Here is a new perspective. Say you contribute 7% to your 401(k) each paycheck. That means 7% of your working hours is dedicated to that contribution right? That is around:
33 minutes per day
2 hours and 45 minutes per week
12 hours per month
143 hours per year - almost 18 full working days
I think it is important to look at it this way. Some people just allow the 401(k) to default their investment selection for them - which, in honest, is not always a bad choice. Others may spend some time looking at the 30 pages of disclaimers, instructions, and paperwork and ultimately give up and select funds because they "look good". You spend an hour setting your allocation and spend 18 days over the next year contributing to it.
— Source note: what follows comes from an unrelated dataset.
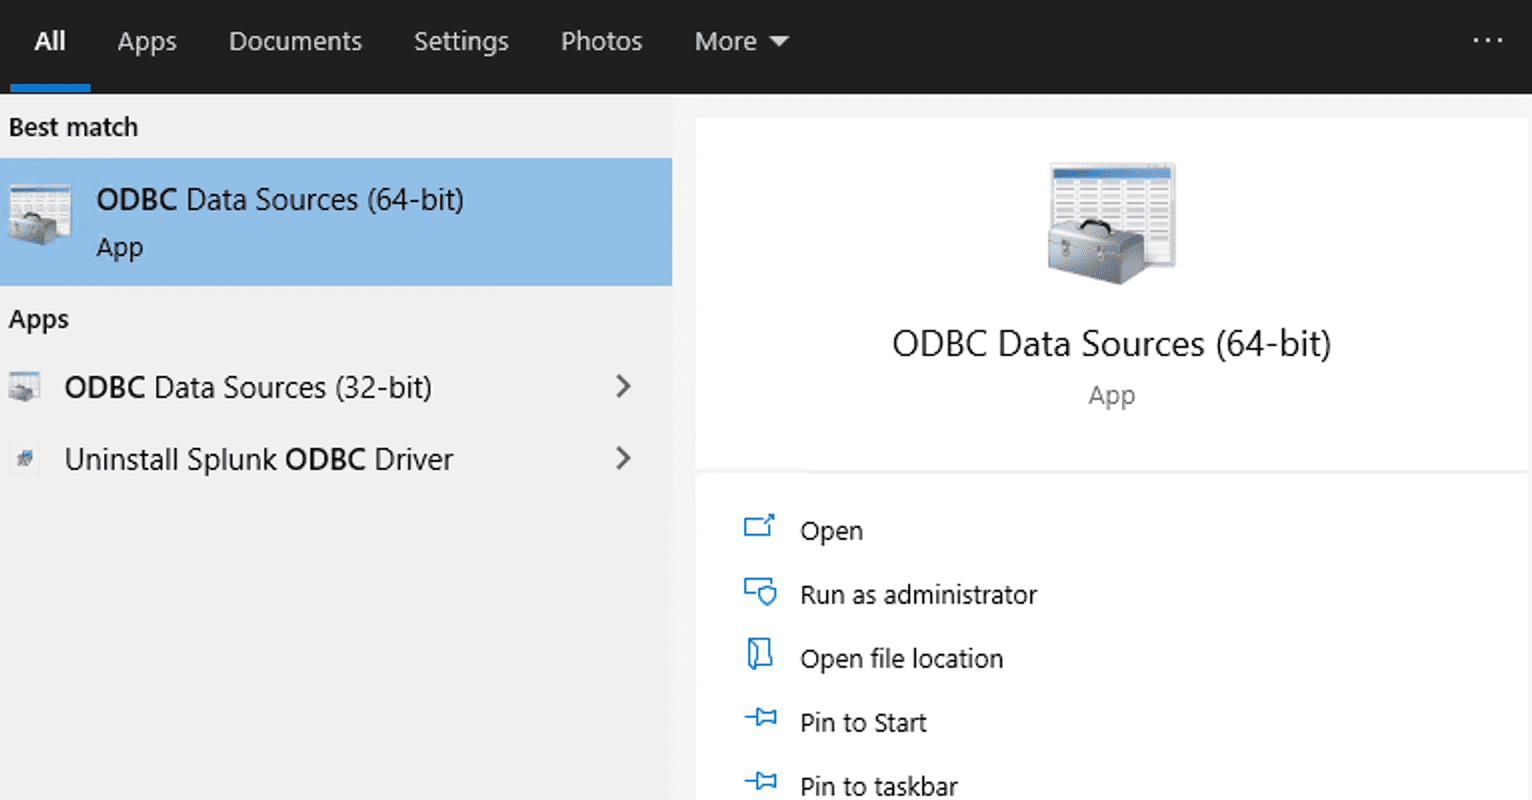This screenshot has width=1532, height=800.
Task: Click Run as administrator
Action: coord(918,594)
The cost of your mistakes can become massive over time. An expensive 401(k) investment selection can literally cost you tens of thousands of dollars in the future.
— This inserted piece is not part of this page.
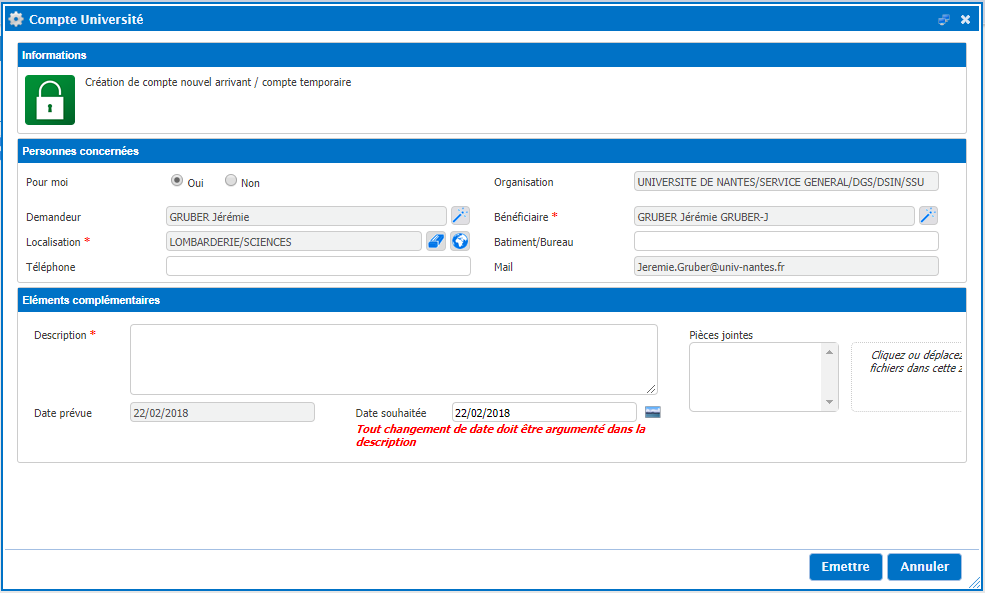Close the Compte Université dialog
The image size is (985, 593).
tap(966, 19)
There are mistakes that can be avoided:
Look at the expense ratio of your fund options. If your 401(k) website or brochure does not list them, then go to www.morningstar.com and look it up using the ticker. The best predictor of fund success is the expense ratio.
Look into the number of holdings for any index fund options. While S&P 500 index funds offer exposure to around 500 stocks, many total equity market index funds can offer exposure to over 3,000 stocks.
Target date funds are not created equal. There can be good, cheaper options and there can be inefficient, expensive options. Do your research.
Your 401(k) is a component of your total portfolio. Tax-deferred and tax-exempt accounts can provide tax efficiency when considered as part of a household portfolio.
If you don't feel confident in your understanding of your 401(k) allocation, reach out to a financial advisor and get the initial work completed correctly.